180. What is structured logging worth during incidents?

It enables correlation by model, version, tenant, node, GPU ID, request class, rollout, and error code without fragile text parsing.

181. Why can logs become an incident amplifier?

Excessive logging under error conditions increases CPU, disk, network, and backend load, worsening the outage.

182. What is a postmortem action item smell?

“Be more careful.” Good actions change systems: validation, automation, alerting, ownership, rollback, or capacity.

183. What is a strong postmortem action?

“Block model rollout unless synthetic GPU inference passes on target SKU and p99 canary remains below threshold for 30 minutes.”

184. What is MTTR misleading about?

It can hide frequency, customer severity, detection delay, or repeated small incidents. Use with recurrence and error budget impact.

185. What is an incident commander responsible for?

Coordination, scope, communication, decision cadence, role assignment, and keeping mitigation moving without doing every technical task.

186. What should you freeze during major incidents?

Risky deploys, broad automation, autoscaler policy changes, or unrelated infra work that can add noise, unless needed for mitigation.

187. Why preserve failed pods?

They contain logs, exit status, mounted config, runtime state, and evidence that may disappear after restarts.

188. When is rollback not the right answer?

When the issue is capacity, dependency, traffic change, data corruption, or rollback would cause greater risk than targeted mitigation.

189. What is a rollback readiness requirement?

Known-good artifact, compatible config/schema, traffic routing control, data compatibility, and validation that rollback actually restores SLO.

190. What is a synthetic canary blind spot?

It may be too small, too cheap, too cached, not tenant-realistic, or not exercising the GPU/model path.

191. What makes a dashboard useful?

It answers operational questions quickly: impact, scope, layer, change correlation, mitigation effect, and owner.

192. What makes a dashboard decorative?

Pretty graphs without thresholds, labels, SLO context, failure-domain breakdown, or actionability.

193. How do you scope a latency incident?

By tenant, model, version, region, cluster, node pool, GPU SKU, route, request class, and recent change.

194. What is change correlation?

Mapping incidents to deploys, config changes, node rollouts, traffic shifts, policy changes, or dependency events.

195. Why is "no deploy happened" not enough?

Traffic, data, dependencies, certificates, cloud/provider behavior, autoscaling, hardware, and background jobs can change without app deploys.

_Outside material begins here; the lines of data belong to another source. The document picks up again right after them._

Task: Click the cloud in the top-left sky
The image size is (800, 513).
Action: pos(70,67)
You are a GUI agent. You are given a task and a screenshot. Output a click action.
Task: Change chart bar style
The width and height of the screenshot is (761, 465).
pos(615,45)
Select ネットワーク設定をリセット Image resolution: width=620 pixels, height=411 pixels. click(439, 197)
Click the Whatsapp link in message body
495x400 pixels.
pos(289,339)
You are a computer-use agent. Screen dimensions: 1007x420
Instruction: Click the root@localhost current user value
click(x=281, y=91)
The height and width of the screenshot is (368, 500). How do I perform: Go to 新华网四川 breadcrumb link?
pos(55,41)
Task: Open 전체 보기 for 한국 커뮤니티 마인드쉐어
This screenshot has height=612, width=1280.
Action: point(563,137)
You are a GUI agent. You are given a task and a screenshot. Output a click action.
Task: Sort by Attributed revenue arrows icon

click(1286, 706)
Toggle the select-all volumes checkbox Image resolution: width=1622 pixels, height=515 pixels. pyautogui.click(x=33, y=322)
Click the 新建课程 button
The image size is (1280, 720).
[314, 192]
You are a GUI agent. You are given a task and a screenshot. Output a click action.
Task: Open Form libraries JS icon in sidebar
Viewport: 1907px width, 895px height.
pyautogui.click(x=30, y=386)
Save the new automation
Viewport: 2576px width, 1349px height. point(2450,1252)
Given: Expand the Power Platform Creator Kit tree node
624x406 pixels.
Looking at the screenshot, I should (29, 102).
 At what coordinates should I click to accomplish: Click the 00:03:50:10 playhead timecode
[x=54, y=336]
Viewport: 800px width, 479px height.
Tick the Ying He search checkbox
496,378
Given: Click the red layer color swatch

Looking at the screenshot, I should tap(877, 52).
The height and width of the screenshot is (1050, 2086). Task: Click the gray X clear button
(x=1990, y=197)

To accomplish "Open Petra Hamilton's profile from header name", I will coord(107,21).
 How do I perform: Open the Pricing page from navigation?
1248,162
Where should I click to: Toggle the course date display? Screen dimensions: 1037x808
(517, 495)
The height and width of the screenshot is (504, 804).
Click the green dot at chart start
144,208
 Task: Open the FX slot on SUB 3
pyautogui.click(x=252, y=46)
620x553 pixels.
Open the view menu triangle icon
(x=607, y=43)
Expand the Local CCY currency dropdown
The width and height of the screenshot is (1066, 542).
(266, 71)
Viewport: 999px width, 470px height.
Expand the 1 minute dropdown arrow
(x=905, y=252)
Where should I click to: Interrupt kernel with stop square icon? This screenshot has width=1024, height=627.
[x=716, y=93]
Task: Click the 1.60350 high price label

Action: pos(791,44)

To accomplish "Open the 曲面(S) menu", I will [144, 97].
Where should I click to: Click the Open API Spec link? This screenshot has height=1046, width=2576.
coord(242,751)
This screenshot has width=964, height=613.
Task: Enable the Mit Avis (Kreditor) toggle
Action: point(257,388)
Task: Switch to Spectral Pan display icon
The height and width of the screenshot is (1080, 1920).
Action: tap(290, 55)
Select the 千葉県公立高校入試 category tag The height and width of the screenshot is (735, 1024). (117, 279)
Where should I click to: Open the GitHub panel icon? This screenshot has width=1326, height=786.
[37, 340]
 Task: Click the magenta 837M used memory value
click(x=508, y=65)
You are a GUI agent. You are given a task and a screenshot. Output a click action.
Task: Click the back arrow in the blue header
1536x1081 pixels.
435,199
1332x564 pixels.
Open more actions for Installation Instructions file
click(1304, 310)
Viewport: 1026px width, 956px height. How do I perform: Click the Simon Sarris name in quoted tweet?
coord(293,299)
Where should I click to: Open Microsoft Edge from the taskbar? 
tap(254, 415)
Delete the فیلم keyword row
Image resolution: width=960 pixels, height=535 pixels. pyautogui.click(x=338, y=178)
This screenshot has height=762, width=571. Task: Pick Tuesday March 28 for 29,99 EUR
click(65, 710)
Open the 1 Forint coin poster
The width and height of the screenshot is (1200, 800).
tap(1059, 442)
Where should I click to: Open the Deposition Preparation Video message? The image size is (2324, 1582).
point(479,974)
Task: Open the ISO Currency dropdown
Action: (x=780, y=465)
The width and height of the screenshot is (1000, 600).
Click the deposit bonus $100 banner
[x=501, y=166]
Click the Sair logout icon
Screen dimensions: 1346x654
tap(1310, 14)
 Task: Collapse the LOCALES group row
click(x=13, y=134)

196. What is the danger of dashboards without deploy markers?

You lose the fastest path to correlate regressions with change and may waste time on unrelated hypotheses.

197. What is brownout mode?

A degraded operating mode that disables noncritical features or lower-priority traffic to preserve core service SLOs.

198. When should you declare an incident?

When user impact or credible risk needs coordinated response. Declaring early is cheaper than chaotic late escalation.

199. What is the staff-level incident answer?

Stabilize users, scope impact, assign roles, test hypotheses by layer, communicate on cadence, mitigate safely, verify recovery, and remove the failure class.

200. What is the best incident prevention philosophy?

Turn repeat pain into contracts, validation, automation, capacity policy, and observability that catches the next failure before customers do.